The humour is off-kilter, deliberately slow, broad and very "old timey," to use a favourite adjective in the story. Characters have such names as Hogwallop and Waldrip, with the kind of caricatured performances such names imply. The rewards, though sporadic, include some unforgettable set-piece scenes and a gorgeous soundtrack of traditional spirituals and folk songs, both archival and newly recorded, put together by archivist-musician T-Bone Burnett.
As with the Odyssey, the hero is a wily operator named Ulysses, full name Everett Ulysses McGill (played by George Clooney). The preening and hyper-articulate Ulysses, who wears a pencil moustache and who always has a can of Dapper Dan pomade handy, has escaped from a highway chain gang with his two yokel companions, Delmar (Tim Blake Nelson) and Pete (John Turturro). Their mission, via a series of misadventures, is to return to Ulysses's home to recover a missing armoured-car holdup treasure before his valley is flooded by the Tennessee Valley Authority. Ulysses also wants to return to his seven singing daughters and his wife, Penelope (Holly Hunter), before she remarries.
Riding and walking through fields of goldenrod and sepia-tinted colouring (meticulously shot by cinematographer Roger Deakins), the three men are hounded by a sheriff who bears similarities to the Devil. Along the way, they pick up blues musician Tommy Johnson (Chris Thomas King) who has just sold his soul to the Devil in exchange for guitar-playing talent. (Robert Johnson, upon whom Tommy is based, is just one of the historical figures alluded to in the movie; there's also a hair-raising encounter with George "Baby-face" Nelson, (Michael Badalucco) portrayed as a wildly bipolar manic-depressive.
Together, the prisoners and Tommy Johnson find a radio-station recording studio where they cut a track, Man of Constant Sorrow, for quick cash. On their way out, they meet Mississippi Governor Pappy "Menelaus" O'Daniel (Charles Durning). He's running for his life against Homer Stokes, a clever politician who says he stands for "sweeping" the old government out of office and and standing up for the "little man"; he has a broom and a midget on stage to illustrate his ideas.
References to the Odyssey are loopily haphazard: There are several blind characters (as legend has the poet Homer to have been). John Goodman appears as a evil Bible salesman with an eye-patch, suggesting the Cyclops.
In the movie's most erotically imaginative scene, the three travellers hear some beautiful singing by the side of the road. They are drawn to three women washing their clothes in a pond, while singing the enchanting lullaby/spiritual Honey In The Rock. They are part sirens, part Circe: at the conclusion, Pete has been apparently turned into a horny toad.

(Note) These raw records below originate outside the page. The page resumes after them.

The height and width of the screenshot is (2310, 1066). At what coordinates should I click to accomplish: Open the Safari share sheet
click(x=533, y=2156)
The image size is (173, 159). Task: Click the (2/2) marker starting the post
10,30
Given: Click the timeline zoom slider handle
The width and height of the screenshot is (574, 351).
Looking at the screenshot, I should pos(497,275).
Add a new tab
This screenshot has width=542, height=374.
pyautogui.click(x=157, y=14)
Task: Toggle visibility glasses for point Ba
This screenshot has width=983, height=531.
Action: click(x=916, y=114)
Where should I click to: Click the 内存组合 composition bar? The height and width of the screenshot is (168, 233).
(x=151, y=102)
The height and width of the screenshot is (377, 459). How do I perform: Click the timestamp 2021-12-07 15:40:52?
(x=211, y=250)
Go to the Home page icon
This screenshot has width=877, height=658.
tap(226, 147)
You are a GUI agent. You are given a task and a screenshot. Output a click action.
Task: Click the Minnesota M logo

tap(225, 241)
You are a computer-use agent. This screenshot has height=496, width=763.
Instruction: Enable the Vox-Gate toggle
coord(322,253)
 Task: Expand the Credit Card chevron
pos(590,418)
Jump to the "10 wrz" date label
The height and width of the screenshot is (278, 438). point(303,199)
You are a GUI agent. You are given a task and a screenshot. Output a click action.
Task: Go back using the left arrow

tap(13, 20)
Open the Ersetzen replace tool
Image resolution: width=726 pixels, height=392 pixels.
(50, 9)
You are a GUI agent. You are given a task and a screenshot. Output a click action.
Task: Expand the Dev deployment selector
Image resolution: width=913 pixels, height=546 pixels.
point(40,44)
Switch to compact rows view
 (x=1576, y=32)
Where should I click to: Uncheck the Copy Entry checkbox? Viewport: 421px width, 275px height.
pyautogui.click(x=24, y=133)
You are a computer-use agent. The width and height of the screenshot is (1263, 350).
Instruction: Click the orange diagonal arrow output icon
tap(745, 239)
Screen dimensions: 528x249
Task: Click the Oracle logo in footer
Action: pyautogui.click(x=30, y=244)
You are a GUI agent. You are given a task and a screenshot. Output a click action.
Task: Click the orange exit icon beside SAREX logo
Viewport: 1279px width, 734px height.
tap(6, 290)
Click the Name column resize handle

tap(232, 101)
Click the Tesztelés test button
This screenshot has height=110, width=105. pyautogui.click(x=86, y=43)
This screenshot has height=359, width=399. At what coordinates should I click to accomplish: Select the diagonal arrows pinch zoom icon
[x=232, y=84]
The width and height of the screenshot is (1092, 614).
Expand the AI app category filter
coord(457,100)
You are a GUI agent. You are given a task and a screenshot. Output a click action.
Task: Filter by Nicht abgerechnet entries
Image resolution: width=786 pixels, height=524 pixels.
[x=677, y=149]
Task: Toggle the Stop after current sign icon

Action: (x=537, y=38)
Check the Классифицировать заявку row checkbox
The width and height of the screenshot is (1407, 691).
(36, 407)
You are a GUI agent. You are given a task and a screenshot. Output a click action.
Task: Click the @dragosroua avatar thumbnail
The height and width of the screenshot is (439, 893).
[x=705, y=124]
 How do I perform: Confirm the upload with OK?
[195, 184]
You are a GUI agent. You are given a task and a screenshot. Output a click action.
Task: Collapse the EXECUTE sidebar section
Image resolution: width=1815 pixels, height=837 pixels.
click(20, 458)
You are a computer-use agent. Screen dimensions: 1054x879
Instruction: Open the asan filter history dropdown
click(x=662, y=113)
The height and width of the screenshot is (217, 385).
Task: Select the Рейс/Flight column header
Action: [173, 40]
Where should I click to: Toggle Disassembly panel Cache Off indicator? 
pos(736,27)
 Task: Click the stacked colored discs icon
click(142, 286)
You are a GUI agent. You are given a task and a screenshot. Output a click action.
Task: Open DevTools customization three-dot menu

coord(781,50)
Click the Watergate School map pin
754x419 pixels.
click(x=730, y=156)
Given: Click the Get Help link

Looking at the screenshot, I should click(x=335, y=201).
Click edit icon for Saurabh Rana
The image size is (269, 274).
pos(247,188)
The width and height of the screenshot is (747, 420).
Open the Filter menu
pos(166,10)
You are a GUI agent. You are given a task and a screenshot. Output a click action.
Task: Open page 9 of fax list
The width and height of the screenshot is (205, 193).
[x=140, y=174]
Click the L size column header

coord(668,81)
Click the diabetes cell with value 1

The only scene that really equals the pond scene in visionary fantasy occurs where Ulysses and Delmar suddenly come upon a Ku Klux Klan rally. Using music that refers to The Wizard of Oz, the Klan rally is a disturbing amalgamation of the mechanical movements of the Nazi rally in Triumph of the Will and a Busby Berkeley musical.
As with Sullivan's Travels, the movie is an ambivalent comedy with a dark undertone. In Preston Sturges's movie, a Hollywood director (Joel McCrea) of mindless hit comedies decides to live the life of a hobo to research a serious film about the human condition called O Brother Where Art Thou? He learns, the hard way, that the "ordinary" people he admires from afar want escape, not preaching.
In the Coen brothers' movie, the most apparently benign encounters result in betrayal, robbery or sharp smacks on the head, though there doesn't seem much point in reading too much into it.
The Coen brothers called the movie's politics "frankly primitive," which is accurate: The bad guys are Ku Klux Klan racists; the good guys are in favour of the desegregating power of popular music.
The tone is knowingly silly and darkly incongruous, an improbable blend of a Walker Evans photo book with a Ma and Pa Kettle comedy.